Plaintiff appeals from the trial court's orders granting defendants summary
judgment and denying his motion for reconsideration. Because plaintiff did not
establish a prima facie CEPA claim, we affirm.
I.
Plaintiff was employed by Sparta as a part-time substitute armed security
guard for two years, working approximately ten to fifteen hours a week.
According to plaintiff, sometime in late fall of 2020, he and a full-time security
guard, Chris Olivo, were discussing the retirement of another full-time security
guard in the high school security office when principal Ron Spring stated Sparta
intended to hire a female to replace the retiring guard.
Sparta interviewed four candidates for the position, including plaintiff,
and hired a female substitute security guard for the full-time position. In
February 2021, plaintiff filed a complaint with the Equal Employment
Opportunity Commission (EEOC) regarding the hiring because "the previous
comments from the administration (. . . Spring[]) and others to . . . Olivo
indicated that they wanted to hire a female officer."

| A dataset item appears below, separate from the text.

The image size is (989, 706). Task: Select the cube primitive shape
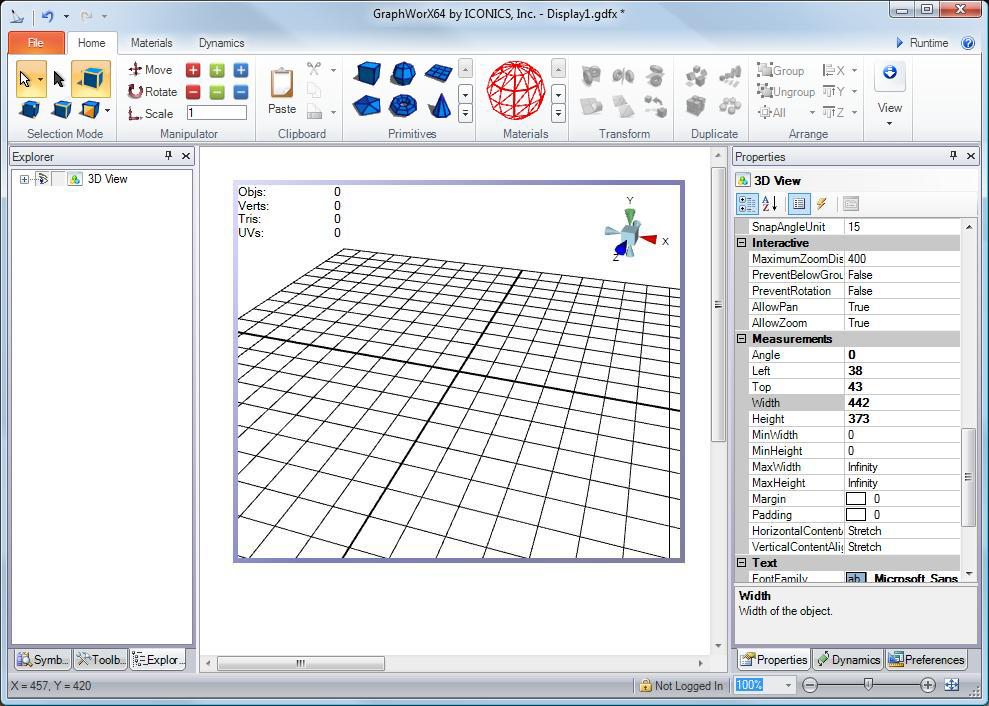[x=368, y=74]
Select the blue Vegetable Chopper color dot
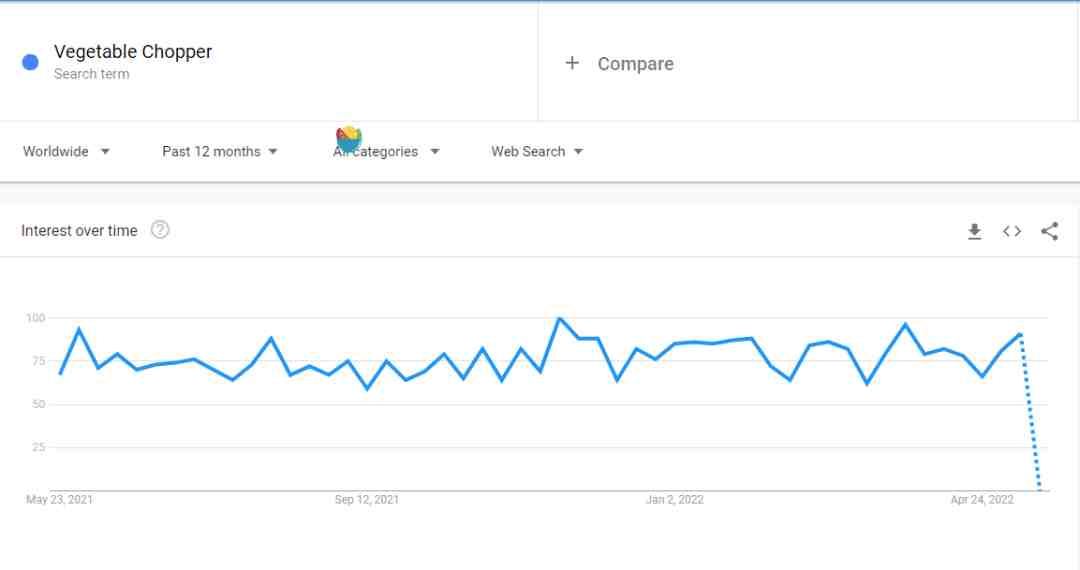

A-1565-23 2 Around this same time, plaintiff informed Olivo in a text message that he
"want[ed] to represent the subs[titute security guards] for the union" because
they "need[ed] a raise." On February 15, 2021, plaintiff texted Olivo, stating "I
may resign next week." Plaintiff described his working relationship with Olivo
as "sometimes pleasant and sometimes acrimonious."
On March 1, an EEOC investigator informed plaintiff that the EEOC
would not pursue his complaint because Sparta was "within their right to hire a
female security officer." Thereafter, plaintiff told Olivo about the complaint.

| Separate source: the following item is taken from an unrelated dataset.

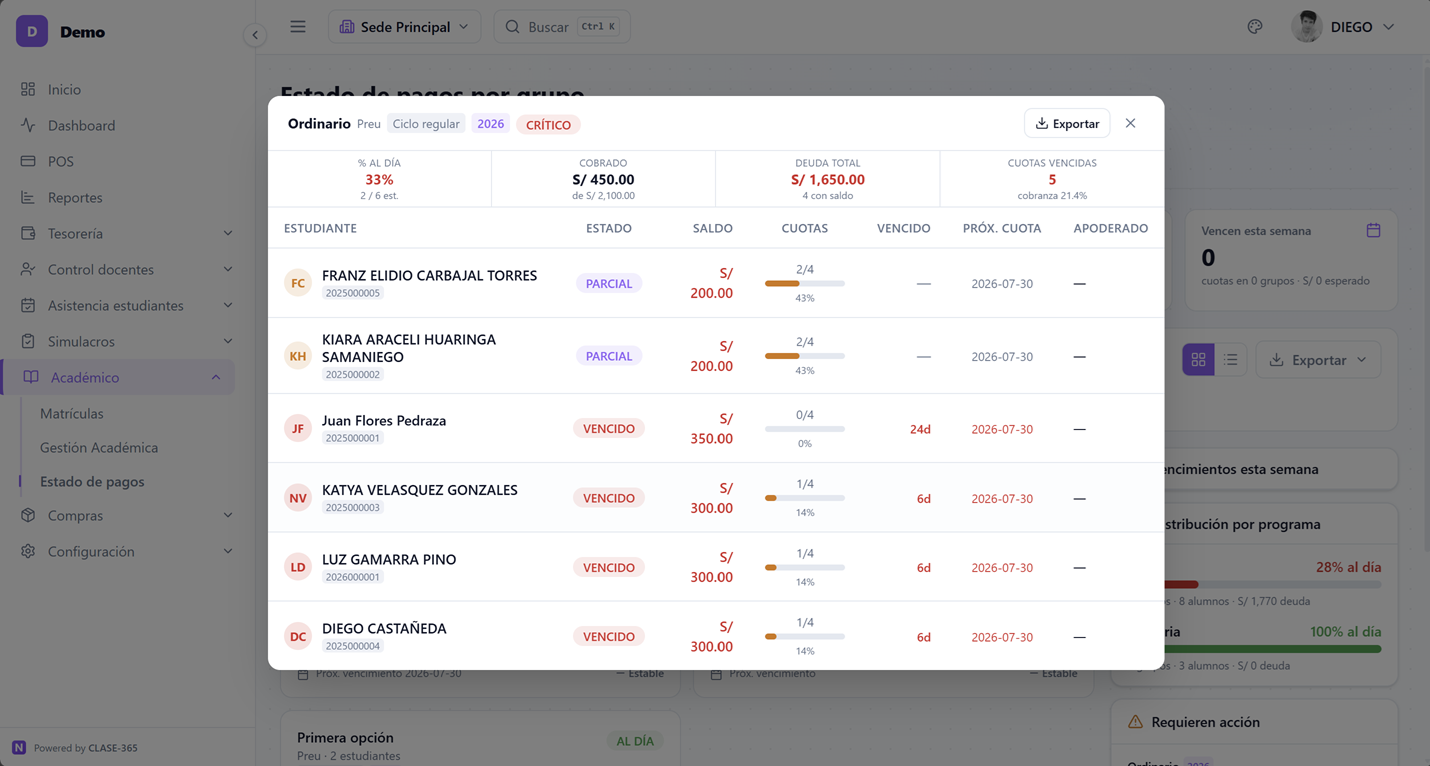Export the Ordinario group report
The width and height of the screenshot is (1430, 766).
click(x=1067, y=123)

During this timeframe, plaintiff formed a committee to negotiate a salary
increase for the part-time security guards, seeking to make their hourly pay equal
to that of full-time security guards. Plaintiff contends this action was "well-
known to the administration" because he asked Olivo to speak with defendant
Michael Gregory, Director of Operations, about a raise. Olivo sent Gregory the
following email:
Mike, good afternoon. I was just advised by one of the security substitutes that some of them [are] not happy with the substitute hourly pay and would like to be brought up to the full-time security officers pay when they are working. I advised them that all I could do was pass this information to you and that I had nothing to do with their pay. A letter [regarding the] same may be being generated in which they will be trying to have all the security substitutes sign. At this time there is no letter just a verbal conversation with me and I'm just
A-1565-23 3 trying to keep you in the loop so maybe we can get out in front of this.
Plaintiff paid for an application—Jobulator Alert—which is connected to
Sparta's absence management system and provides immediate notifications of
any listed absences of full-time security guards so a substitute can quickly accept
the assignment.
Plaintiff received a notification from Jobulator Alert on March 5 that the
middle school needed a substitute security guard on March 8. On March 10,
plaintiff met with two other part-time security guards to discuss negotiating a
pay raise. One of the guards informed plaintiff that there were two days listed
in the absence management system requesting substitutes for March 10 and
March 12. Plaintiff had not received notifications from Jobulator Alert
regarding those days.
When plaintiff checked the absence management system, there were no
absences listed. He thought he had been "disconnected from the [a]bsence
[m]anagement [s]ystem" even though it was working properly. Plaintiff stated:
"I hadn't worked in [six weeks] and by not being given the opportunity to work
those two days I felt like, what's going on."
On March 10, plaintiff accused Olivo of locking him out of the absence
management system, which Olivo denied. Plaintiff then called Olivo a
A-1565-23 4 "chameleon" and threatened to resign, telling Olivo he would "turn in [his]
clothes, ID and 2 access cards." Olivo told plaintiff he should discuss his
concerns with Gregory and that Olivo would have Gregory call him. Plaintiff
replied that "a few days of careful consideration are in order."
That same day, plaintiff emailed Sparta's substitute coordinator, asking
her to check if he was "inadvertently deleted from any notifications for
availability." The coordinator replied the following day, "your account is set up
as always on our end. Is it possible that you marked yourself as unavailable for
certain days?"
On March 11, plaintiff sent a letter to the interim superintendent of schools
entitled "Salary Increments and Certain Other Requests." The letter stated that
plaintiff was "designated by a group of 7 other [s]ubstitute [s]ecurity [o]fficers"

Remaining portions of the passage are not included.